Essa citação é bastante ilustrativa quanto ao tipo de crítica desenvolvida por Marx às concepções que utilizam como recurso ideológico à naturalização do social, do histórico. O indivíduo isolado, isto é, o indivíduo que age em função de seus fins particulares, é visto pela Economia Política não como um produto histórico, mas sim como o ponto de partida da história humana. Como vimos nas anteriormente citadas passagens de Adam Smith copiadas por Marx, aquele entendia que a espécie humana possuísse uma propensão natural para a troca, o que acabaria por satisfazer as necessidades individuais, produzir a divisão do trabalho e assim impulsionar o progresso social. Essa propensão natural à troca estaria dada já no ponto de partida a todos os indivíduos humanos. Marx ironiza essa concepção e a chama de “robinsonadas”, numa alusão à imagem do indivíduo civilizado que se vê perdido e sozinho numa ilha. Marx, porém, não apenas critica Smith e Ricardo por situarem o indivíduo mercador (propenso à troca), no ponto de partida da Economia Política, ele também critica aqueles que consideram as “robinsonadas” apenas um resultado de uma aspiração romântica a um retorno a um estado primitivo de liberdade do ser humano, vivendo em contato direto com a natureza, aspiração essa que seria uma espécie de reação ao excesso de refinamento da sociedade européia do século XVIII. Se as robinsonadas tivessem esse significado, não passariam de devaneios românticos e desprovidos de real importância histórica. Mas, para Marx, elas não significavam um retorno a um passado idílico que nunca existiu, mas sim uma antecipação profética dos desdobramentos da sociedade burguesa, da sociedade capitalista.

Os profetas do século XVIII foram capazes de captar os germens, já existentes àquela época, do que seria a sociedade burguesa em sua maturidade, isto é, uma sociedade na qual imperaria a competição e na qual seriam rompidos todos os tipos de laços que, em sociedades precedentes, caracterizavam o indivíduo como ser pertencente de forma indissociável a determinada comunidade natural. Robinson perdido na ilha é uma metáfora do indivíduo na sociedade burguesa. A individualidade, tal como ela se configura na sociedade burguesa, aparece aos profetas do século XVIII como algo que teria existido no passado, que teria existido no início da história, assim como Adão no paraíso; quando, na verdade, esses pensadores estavam traduzindo um produto histórico, um produto do processo de gênese e desenvolvimento do capitalismo. Cabe aqui uma menção ao uso que Marx faz da expressão “sociedade civil”. Em MARX (1987a:481) em nota de fim de texto, é apresentada a informação de que essa expressão estaria sendo utilizada na mesma acepção de Hegel.
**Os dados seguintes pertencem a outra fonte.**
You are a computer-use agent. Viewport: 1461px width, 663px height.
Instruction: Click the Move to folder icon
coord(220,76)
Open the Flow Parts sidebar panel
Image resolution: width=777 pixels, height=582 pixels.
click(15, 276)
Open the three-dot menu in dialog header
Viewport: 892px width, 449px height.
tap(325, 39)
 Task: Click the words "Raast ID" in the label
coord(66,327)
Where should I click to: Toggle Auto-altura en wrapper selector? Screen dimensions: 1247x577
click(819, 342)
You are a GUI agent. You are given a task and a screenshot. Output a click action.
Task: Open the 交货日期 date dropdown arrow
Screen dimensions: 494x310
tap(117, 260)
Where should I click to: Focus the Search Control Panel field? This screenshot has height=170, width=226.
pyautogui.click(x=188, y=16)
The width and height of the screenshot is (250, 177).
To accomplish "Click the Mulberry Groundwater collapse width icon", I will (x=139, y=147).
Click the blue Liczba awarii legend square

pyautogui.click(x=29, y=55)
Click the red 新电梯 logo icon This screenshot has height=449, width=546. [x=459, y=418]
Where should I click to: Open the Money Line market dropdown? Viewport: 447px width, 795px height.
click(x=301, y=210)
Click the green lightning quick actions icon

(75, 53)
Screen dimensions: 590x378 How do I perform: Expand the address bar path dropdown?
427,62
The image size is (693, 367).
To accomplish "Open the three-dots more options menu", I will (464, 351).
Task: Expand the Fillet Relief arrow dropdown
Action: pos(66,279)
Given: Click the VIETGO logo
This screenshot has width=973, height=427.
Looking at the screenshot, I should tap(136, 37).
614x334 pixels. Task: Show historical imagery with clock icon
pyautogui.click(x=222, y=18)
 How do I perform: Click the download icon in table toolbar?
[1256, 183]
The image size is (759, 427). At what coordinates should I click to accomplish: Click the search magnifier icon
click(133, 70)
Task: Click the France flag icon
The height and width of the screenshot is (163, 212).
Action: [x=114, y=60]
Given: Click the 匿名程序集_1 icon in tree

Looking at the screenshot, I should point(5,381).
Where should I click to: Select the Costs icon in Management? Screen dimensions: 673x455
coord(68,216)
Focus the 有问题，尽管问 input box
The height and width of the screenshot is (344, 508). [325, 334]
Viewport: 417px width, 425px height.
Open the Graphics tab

Interessante notar aqui, que MARX (1987c:354-355), na obra Crítica do Direito do Estado de Hegel, escrita em 1843, cita uma passagem onde Hegel caracteriza a sociedade civil, diferenciando-a do Estado: “como a sociedade civil é o palanque do interesse privado individual de todos contra todos, é aqui onde tem seu assento o conflito entre este interesse privado e os assuntos particulares comuns e entres estes juntos e aquele com os pontos de vista e as ordens superiores do Estado”. Marx, analisando essa passagem diz ser curioso Hegel apresentar “a definição de sociedade civil como o bellum omnium contra omnes”, isto é, guerra de todos contra todos. Mais adiante, ainda neste item, mostraremos que Marx, ao estudar os economistas, caracterizou a concepção destes de sociedade também como uma guerra de todos contra todos, utilizando, inclusive, a mesma expressão em latim.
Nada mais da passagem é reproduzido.